What you will do » What you should end up with is an exact copy of the lines from the one holding "The height and" through the last line of the entries below, both included, and nothing else; leave every picture out.

Source data »
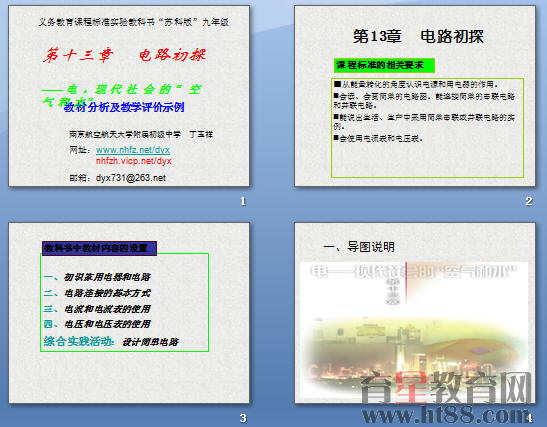Select list item 四、电压和电压表的使用

pyautogui.click(x=97, y=324)
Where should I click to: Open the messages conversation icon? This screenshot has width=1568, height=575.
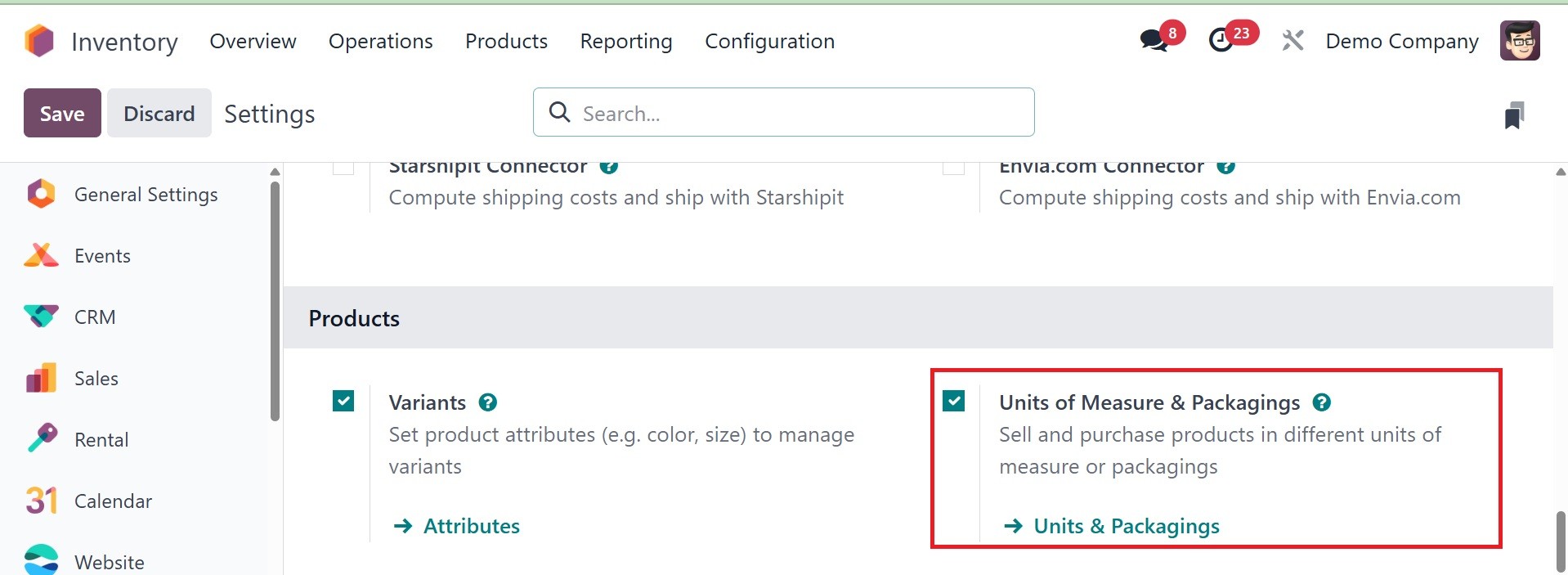(1154, 40)
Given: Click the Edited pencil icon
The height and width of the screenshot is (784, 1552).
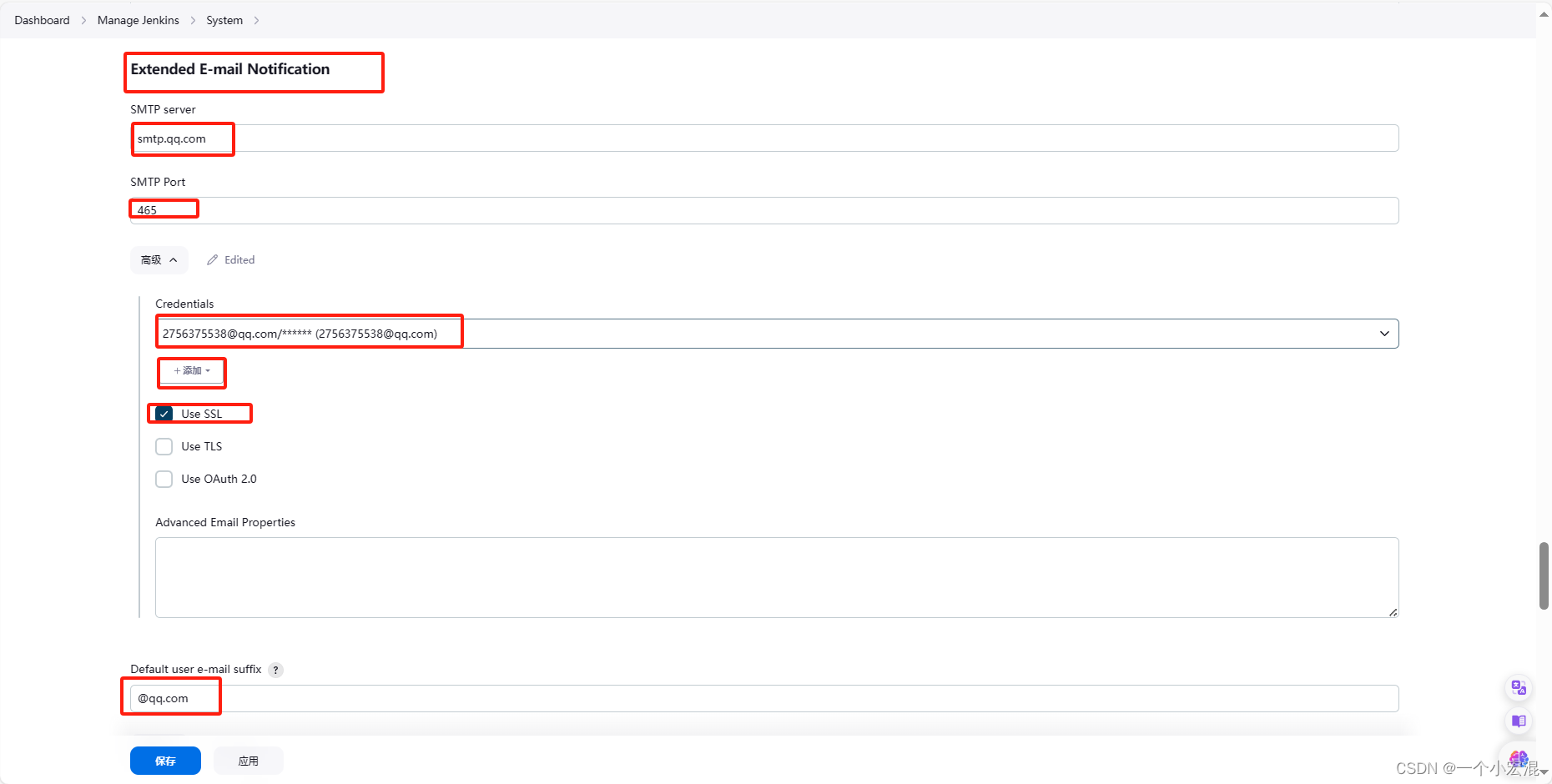Looking at the screenshot, I should click(211, 259).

Completed exercise »
The height and width of the screenshot is (784, 1552).
Looking at the screenshot, I should click(211, 259).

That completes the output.